Avoid certain over-the-counter ointments, such as antibiotic creams, which may contain ingredients — particularly neomycin — that can worsen an allergic reaction.
The best strategy to prevent developing nickel allergy is to avoid prolonged exposure to items containing nickel, especially jewelry. If you already have a nickel allergy, the best way to prevent an allergic reaction is to avoid contact with the metal.
However, it's not always easy to avoid nickel because it's present in so many products. Home test kits are available to check for nickel in metal items. The following tips may help you avoid nickel exposure:
Wear hypoallergenic jewelry
Purchase jewelry that's made of materials that aren't likely to cause allergic reactions. Look for jewelry made from such metals as nickel-free stainless steel, surgical-grade stainless steel, titanium, 18-karat yellow gold, or nickel-free 14-karat yellow gold, sterling silver, copper and platinum. Avoid jewelry with nickel, as well as cobalt and white gold, which may contain nickel and trigger allergic reactions. Surgical-grade stainless steel may contain some nickel, but it's generally considered hypoallergenic for most people.
Get rid of jewelry that contains nickel or has caused an allergic reaction.
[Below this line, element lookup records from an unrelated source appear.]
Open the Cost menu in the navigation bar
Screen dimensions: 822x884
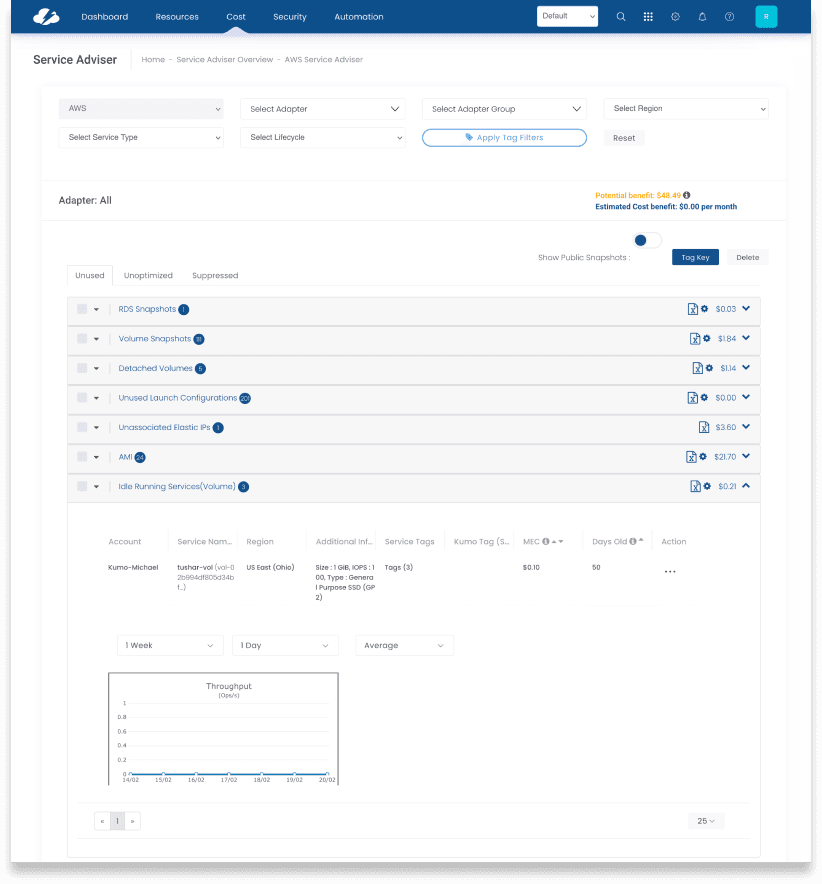235,16
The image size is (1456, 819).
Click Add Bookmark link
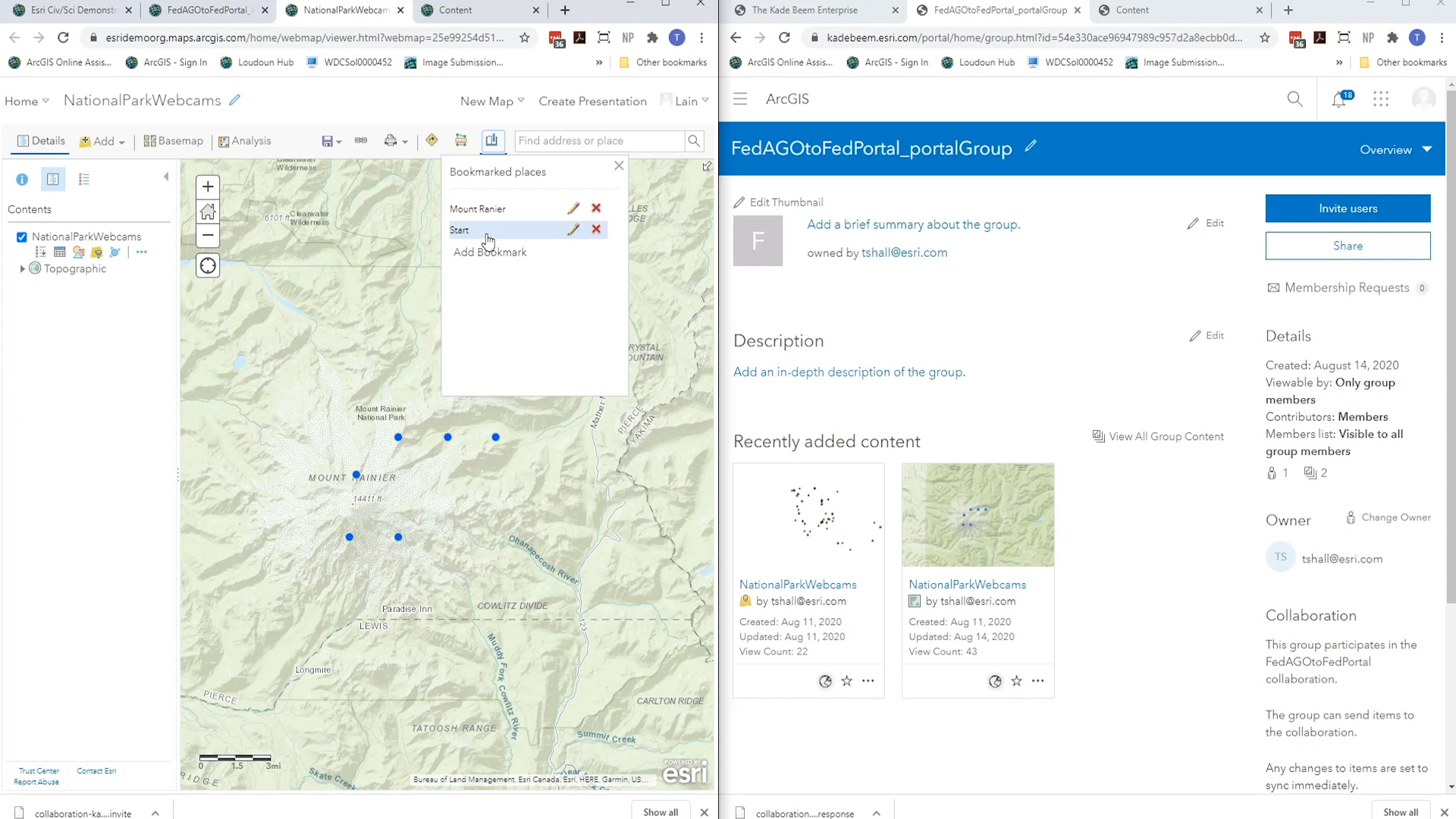(x=490, y=252)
Be sure that your earring backings also are made of hypoallergenic materials.
Choose a piercing studio carefully
Tattoo and body piercing studio regulations differ from state to state. Contact your state or local health department to find out what rules apply to your area and be certain to choose a reputable studio with licensed piercers.
Visit a studio before getting a piercing to make sure that the piercer:
- Provides a clean, tidy, professional environment
- Uses sterile, nickel-free or surgical-grade stainless steel needles in sealed packages
- Sells only hypoallergenic jewelry and can provide documentation of metal content
- Doesn't use a piercing gun, which may not be sterile or nickel-free and may cause other complications, such as a bacterial infection
Use substitute materials
Look for safer substitutes for common nickel-containing items:
- Watchbands made of leather, cloth or plastic
- Zippers or clothing fasteners made of plastic or coated metals
- Plastic or titanium eyeglass frames
Create a barrier
If you have to be exposed to nickel at work, creating a barrier between you and the nickel may help. If your hands have to touch nickel, wearing gloves may help. Try covering buttons, snaps, zippers or tool handles with duct tape. Clear nail polish on jewelry may help, but may have to be reapplied often.